## Directions
Exactly transcribe the line that holds "found (404) row" and every remaining line of the records, up to and including the final one, with nothing else.

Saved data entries

##############################

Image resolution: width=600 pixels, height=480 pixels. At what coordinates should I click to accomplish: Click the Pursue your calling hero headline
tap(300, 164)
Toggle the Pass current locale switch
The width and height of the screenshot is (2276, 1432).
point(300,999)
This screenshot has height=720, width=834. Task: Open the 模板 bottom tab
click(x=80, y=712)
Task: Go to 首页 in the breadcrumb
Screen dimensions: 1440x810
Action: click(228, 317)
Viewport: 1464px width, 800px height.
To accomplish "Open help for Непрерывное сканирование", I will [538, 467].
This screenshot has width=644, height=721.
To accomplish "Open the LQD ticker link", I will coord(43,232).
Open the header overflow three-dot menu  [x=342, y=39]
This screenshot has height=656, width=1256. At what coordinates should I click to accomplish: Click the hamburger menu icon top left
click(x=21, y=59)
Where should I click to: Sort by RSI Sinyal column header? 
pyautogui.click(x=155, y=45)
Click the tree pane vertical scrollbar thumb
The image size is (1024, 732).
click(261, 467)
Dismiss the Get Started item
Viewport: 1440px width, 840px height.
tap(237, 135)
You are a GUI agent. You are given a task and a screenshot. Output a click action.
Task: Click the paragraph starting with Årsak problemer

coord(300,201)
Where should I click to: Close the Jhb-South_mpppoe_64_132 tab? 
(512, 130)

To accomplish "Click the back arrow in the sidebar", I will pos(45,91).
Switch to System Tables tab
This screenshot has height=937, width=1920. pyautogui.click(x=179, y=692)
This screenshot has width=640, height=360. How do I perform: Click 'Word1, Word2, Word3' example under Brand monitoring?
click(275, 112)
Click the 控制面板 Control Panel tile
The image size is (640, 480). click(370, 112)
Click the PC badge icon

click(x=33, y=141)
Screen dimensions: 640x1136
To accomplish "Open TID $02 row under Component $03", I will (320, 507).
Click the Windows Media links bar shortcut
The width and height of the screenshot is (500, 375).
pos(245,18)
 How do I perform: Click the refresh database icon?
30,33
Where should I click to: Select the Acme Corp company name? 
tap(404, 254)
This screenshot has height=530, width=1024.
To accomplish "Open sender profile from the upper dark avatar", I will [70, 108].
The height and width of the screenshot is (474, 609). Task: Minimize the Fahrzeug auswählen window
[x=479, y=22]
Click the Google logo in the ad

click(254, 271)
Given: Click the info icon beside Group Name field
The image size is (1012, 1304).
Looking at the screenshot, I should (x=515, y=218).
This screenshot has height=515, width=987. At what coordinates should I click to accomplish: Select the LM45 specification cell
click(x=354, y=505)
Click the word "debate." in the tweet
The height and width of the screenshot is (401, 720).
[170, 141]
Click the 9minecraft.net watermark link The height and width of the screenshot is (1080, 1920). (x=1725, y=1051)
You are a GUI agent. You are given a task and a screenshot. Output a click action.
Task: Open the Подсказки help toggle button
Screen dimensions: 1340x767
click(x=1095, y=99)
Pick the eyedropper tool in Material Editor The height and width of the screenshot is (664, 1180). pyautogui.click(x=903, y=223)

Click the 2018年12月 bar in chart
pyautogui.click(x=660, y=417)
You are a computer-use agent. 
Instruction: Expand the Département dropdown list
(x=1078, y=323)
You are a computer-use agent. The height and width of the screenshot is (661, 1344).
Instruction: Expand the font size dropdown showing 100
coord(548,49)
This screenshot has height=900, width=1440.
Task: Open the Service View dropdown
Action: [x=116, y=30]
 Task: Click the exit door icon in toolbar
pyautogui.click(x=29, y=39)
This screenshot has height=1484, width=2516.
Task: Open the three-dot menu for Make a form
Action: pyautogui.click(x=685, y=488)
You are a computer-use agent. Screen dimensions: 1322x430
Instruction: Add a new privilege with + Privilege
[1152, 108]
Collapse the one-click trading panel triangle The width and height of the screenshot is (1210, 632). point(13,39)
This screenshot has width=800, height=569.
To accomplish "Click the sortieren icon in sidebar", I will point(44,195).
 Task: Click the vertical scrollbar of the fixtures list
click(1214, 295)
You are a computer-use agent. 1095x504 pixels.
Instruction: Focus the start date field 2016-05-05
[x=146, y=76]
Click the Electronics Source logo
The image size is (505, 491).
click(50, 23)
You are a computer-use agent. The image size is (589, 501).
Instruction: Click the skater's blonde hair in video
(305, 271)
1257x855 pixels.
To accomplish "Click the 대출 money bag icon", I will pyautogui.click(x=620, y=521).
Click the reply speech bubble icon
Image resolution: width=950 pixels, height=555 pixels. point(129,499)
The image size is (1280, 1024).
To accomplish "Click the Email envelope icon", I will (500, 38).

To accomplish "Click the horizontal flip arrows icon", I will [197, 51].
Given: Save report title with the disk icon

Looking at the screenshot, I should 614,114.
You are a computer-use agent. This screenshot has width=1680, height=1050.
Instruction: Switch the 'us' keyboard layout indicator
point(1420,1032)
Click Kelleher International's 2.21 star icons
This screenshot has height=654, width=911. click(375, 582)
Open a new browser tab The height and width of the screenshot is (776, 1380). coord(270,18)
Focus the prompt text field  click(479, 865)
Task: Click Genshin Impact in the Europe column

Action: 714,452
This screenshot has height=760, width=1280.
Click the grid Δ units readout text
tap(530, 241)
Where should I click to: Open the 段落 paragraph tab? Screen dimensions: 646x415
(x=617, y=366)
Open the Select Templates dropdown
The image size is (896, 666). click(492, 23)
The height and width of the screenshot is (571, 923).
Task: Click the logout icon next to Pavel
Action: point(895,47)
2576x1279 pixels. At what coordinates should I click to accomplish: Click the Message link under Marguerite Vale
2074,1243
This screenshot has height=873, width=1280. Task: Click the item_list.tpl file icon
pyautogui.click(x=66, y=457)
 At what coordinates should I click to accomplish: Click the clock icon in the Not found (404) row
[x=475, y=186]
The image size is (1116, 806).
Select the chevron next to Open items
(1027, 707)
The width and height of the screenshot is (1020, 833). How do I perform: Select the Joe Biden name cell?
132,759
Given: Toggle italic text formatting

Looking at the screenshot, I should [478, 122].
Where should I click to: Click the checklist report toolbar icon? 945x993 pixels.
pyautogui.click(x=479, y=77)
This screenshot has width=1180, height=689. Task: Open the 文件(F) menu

##############################

## Solution
 At what coordinates should I click to accomplish: Click the clock icon in the Not found (404) row
[x=475, y=186]
The image size is (1116, 806).
Select the chevron next to Open items
(1027, 707)
The width and height of the screenshot is (1020, 833). How do I perform: Select the Joe Biden name cell?
132,759
Given: Toggle italic text formatting

Looking at the screenshot, I should [478, 122].
Where should I click to: Click the checklist report toolbar icon? 945x993 pixels.
pyautogui.click(x=479, y=77)
This screenshot has width=1180, height=689. Task: Open the 文件(F) menu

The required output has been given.